Son of Saul is a feature-length debut directed by director Laszlo Nemesch. It was shortlisted in the main competition unit of the 68th Cannes Film Festival and won the Best Foreign Language Film of the 88th Golden Man, which can be regarded as a blockbuster. Early Laszlo from Antonioni (Italian realist director, one of the most influential directors in film aesthetics, representative works "Adventure", "Eclipse", "Red Desert"), Tarkovsky (Russian director, on film language He has made outstanding contributions to the poetic narrative, and has studied in the director's "Auteur Cinema" (Auteur Cinema) for his representative works "Ivan's Childhood", "Nostalgia" and "Sacrifice". During his tenure as an assistant in the production crew of the famous film master Bela Tarr (Hungarian director, representative of "The Horse of Turin", "The Whale Circus" and "Satan Tango"), he was influenced by a lot of Tarr's aesthetic style. Laszlo learned the way of thinking about movies from Tarr, and gradually explored his own voice in the practice of three short films, and finally presented an isolated, realistic and calm aesthetic style in "Son of Thor".

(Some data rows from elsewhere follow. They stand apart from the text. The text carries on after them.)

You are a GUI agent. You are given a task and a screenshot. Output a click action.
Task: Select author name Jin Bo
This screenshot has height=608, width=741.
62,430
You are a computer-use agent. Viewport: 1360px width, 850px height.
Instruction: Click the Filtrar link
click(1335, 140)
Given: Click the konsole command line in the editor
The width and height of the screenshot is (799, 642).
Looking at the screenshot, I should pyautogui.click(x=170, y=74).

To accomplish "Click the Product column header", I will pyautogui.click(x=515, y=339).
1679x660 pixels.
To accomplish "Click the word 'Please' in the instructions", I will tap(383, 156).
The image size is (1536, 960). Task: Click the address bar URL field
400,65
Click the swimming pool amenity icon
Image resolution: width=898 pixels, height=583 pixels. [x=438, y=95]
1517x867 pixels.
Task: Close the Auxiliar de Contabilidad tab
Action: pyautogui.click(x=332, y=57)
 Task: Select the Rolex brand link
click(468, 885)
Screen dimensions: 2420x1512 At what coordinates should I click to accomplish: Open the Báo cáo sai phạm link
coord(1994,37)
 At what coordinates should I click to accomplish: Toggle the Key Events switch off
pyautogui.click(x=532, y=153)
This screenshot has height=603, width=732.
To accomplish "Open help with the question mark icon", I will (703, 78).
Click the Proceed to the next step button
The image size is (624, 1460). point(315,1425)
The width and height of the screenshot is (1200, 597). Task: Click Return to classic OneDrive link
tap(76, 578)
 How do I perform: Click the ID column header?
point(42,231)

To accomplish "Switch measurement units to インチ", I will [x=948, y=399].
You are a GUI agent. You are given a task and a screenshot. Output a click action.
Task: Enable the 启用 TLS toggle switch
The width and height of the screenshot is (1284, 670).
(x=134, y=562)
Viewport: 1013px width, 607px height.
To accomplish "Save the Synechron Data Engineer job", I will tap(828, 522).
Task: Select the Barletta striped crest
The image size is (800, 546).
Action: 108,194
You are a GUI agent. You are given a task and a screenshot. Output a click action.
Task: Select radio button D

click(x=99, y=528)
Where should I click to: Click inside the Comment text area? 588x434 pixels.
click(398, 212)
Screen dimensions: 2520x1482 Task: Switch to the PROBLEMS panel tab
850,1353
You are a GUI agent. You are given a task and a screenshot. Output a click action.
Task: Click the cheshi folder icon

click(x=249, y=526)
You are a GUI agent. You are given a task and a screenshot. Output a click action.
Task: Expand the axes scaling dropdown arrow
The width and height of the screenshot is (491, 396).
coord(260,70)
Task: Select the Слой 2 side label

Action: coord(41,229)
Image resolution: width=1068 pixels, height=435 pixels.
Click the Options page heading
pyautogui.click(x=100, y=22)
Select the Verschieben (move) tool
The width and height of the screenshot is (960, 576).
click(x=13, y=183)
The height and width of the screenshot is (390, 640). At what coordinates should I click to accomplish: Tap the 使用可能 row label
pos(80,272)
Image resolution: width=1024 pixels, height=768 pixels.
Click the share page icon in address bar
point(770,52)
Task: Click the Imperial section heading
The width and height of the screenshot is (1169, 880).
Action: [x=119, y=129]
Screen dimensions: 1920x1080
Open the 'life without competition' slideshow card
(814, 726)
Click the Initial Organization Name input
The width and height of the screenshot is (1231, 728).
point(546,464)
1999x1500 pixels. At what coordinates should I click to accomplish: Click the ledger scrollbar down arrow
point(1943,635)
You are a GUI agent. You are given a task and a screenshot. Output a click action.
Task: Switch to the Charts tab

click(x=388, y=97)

Of course, Son of Saul is only Laszlo's first feature film, and it's still too early to say the aesthetic has taken shape. For me, "Son of Thor" also seems too metaphysical and symbolic, and the expression from this context may come too lightly. I am more curious whether Laszlo will choose a conflict focused on the individual to speak in the future. I want to know if he has abandoned the big background and separated from the heavy materials, whether this kind of rough realistic aesthetics combined with the Dogme 95 style is still acceptable. effect.

Just wait and see.




Reference reading: "The Main Book" x "Son of Sol" Director Jerese: I want to tell about death

View more about Son of Saul reviews

Extended Reading
  • Jaylin 2021-12-27 08:01:42

    A clever debut, the image style with multiple shots (with long lens + shallow focus) is meaningful but unbearable. There are easy problems with debut works: there is no emotional cohesion on the whole, the story is scattered, and the details are connected. Only trying to use the image style to glue the emotional impact cannot reach the moving level.

  • Summer 2021-12-27 08:01:42

    When the little boy appeared at the end, he was as pleasantly surprised as he saw God and hope. Although the ending was still cruel, some efforts were not in vain. The frame and lens are very enjoyable, 3 and a half stars.

Son of Saul quotes

  • Saul Ausländer: I have to take care of my son. He's not from my wife.

    Abraham Warszawski: When did you last see him?

    [pause]

    Abraham Warszawski: You have no son.

  • Abraham Warszawski: You failed the living for the dead.

    Saul Ausländer: We are dead already.